Bis Ende November laufe ein öffentliches Beteiligungsverfahren, unter anderem sei am 10. November auch eine Informationsveranstaltung in Rotenburg geplant. Eigentlich sollte der „SuedLink“ 2022, mit dem Abschalten der letzten Atomkraftwerke in Deutschland, stehen. Mittlerweile ist eine Fertigstellung im Jahr 2025 geplant. Die neuerlichen Trassenplanungen gehen von Gesamtkosten von zehn Milliarden Euro aus, die ursprüngliche überirdische Planung lag bei drei Milliarden.
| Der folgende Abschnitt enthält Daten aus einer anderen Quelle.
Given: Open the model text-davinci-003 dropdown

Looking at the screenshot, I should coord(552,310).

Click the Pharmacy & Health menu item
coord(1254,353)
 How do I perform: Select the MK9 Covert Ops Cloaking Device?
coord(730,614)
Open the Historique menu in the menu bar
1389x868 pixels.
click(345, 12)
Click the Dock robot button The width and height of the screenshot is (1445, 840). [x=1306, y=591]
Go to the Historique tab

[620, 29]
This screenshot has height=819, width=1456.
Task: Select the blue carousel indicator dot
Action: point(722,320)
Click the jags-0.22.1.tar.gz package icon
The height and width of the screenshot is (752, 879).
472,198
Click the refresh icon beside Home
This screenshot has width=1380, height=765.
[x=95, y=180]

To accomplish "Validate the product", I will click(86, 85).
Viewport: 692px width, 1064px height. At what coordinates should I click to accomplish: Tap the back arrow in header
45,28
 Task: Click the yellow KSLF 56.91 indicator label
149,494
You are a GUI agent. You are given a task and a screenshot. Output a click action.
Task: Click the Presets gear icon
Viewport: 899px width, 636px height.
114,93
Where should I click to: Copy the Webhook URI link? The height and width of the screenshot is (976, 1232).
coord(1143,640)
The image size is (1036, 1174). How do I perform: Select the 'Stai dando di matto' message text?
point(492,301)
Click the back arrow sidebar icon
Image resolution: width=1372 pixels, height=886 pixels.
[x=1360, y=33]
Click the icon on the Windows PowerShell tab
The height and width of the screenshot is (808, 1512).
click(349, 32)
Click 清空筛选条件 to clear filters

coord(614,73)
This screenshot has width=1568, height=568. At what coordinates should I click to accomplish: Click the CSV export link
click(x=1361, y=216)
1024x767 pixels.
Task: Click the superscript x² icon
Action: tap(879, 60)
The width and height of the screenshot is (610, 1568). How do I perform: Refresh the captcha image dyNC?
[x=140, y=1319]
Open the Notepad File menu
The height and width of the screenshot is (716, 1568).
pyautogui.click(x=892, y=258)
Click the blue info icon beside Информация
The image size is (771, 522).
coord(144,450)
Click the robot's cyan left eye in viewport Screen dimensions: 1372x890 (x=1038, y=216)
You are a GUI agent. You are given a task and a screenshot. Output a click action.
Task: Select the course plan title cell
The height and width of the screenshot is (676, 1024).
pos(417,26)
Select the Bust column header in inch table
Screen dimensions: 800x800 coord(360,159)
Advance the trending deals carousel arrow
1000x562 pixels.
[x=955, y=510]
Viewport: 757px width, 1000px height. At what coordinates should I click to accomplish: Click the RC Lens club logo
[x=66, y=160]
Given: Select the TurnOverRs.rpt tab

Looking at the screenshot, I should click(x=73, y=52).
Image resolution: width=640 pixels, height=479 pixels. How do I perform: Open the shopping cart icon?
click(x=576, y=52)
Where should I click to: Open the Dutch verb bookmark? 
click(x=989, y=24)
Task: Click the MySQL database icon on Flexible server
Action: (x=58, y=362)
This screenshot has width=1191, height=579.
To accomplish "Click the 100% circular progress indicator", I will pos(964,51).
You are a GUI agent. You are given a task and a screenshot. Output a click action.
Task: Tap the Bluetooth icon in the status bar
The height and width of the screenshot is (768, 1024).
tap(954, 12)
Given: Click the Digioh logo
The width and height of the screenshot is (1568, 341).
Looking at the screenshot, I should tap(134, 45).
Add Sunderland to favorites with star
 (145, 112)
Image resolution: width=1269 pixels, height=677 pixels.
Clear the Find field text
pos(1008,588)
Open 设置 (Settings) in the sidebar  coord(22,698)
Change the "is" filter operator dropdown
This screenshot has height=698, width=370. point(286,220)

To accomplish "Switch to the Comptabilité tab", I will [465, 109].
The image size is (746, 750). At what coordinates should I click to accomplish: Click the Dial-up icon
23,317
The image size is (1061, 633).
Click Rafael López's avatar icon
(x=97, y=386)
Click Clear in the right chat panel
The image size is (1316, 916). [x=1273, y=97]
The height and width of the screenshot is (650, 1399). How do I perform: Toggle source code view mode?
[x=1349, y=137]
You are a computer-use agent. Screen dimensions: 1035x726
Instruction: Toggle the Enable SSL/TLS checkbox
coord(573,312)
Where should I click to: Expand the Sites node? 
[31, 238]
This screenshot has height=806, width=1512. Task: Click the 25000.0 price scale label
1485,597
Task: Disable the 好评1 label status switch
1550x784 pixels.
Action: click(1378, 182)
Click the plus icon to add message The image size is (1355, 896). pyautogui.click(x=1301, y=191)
Das müssen private Stromkunden und die Industrie über höhere Netzentgelte bezahlen.

Die beiden hiesigen Bundestagsabgeordneten Lars Klingbeil (SPD) und Kathrin Rösel (CDU) begrüßten die frühzeitige öffentliche Beteiligung. Klingbeil mahnte aber auch: „Ich erwarte von Tennet, dass es nun einen offenen und transparenten Dialog mit den Kommunen gibt, um den besten Trassenverlauf zu finden. Dabei müssen auch offene Fragen zur Erdverkabelung und zu den Entschädigungszahlungen für Landwirte geklärt werden. Das wurde mir zugesagt.“ Und Rösel: „Einerseits bin ich froh, dass es keinen oberirdischen Trassenverlauf gibt, allerdings bringt die Erdverkabelung andere Beeinträchtigungen mit sich, die offen angesprochen werden müssen.“ Das reiche von einem Verbot der oberirdischen Bebauung auf der 25 Meter breiten Trasse bis hin zu kurz- bis langfristigen Beeinträchtigungen von landwirtschaftlicher Nutzung und Auswirkungen auf die Umwelt.

Eine kritische Beteiligung ist ab sofort auch über das Internet auf den Seiten von Tennet oder Transnet möglich.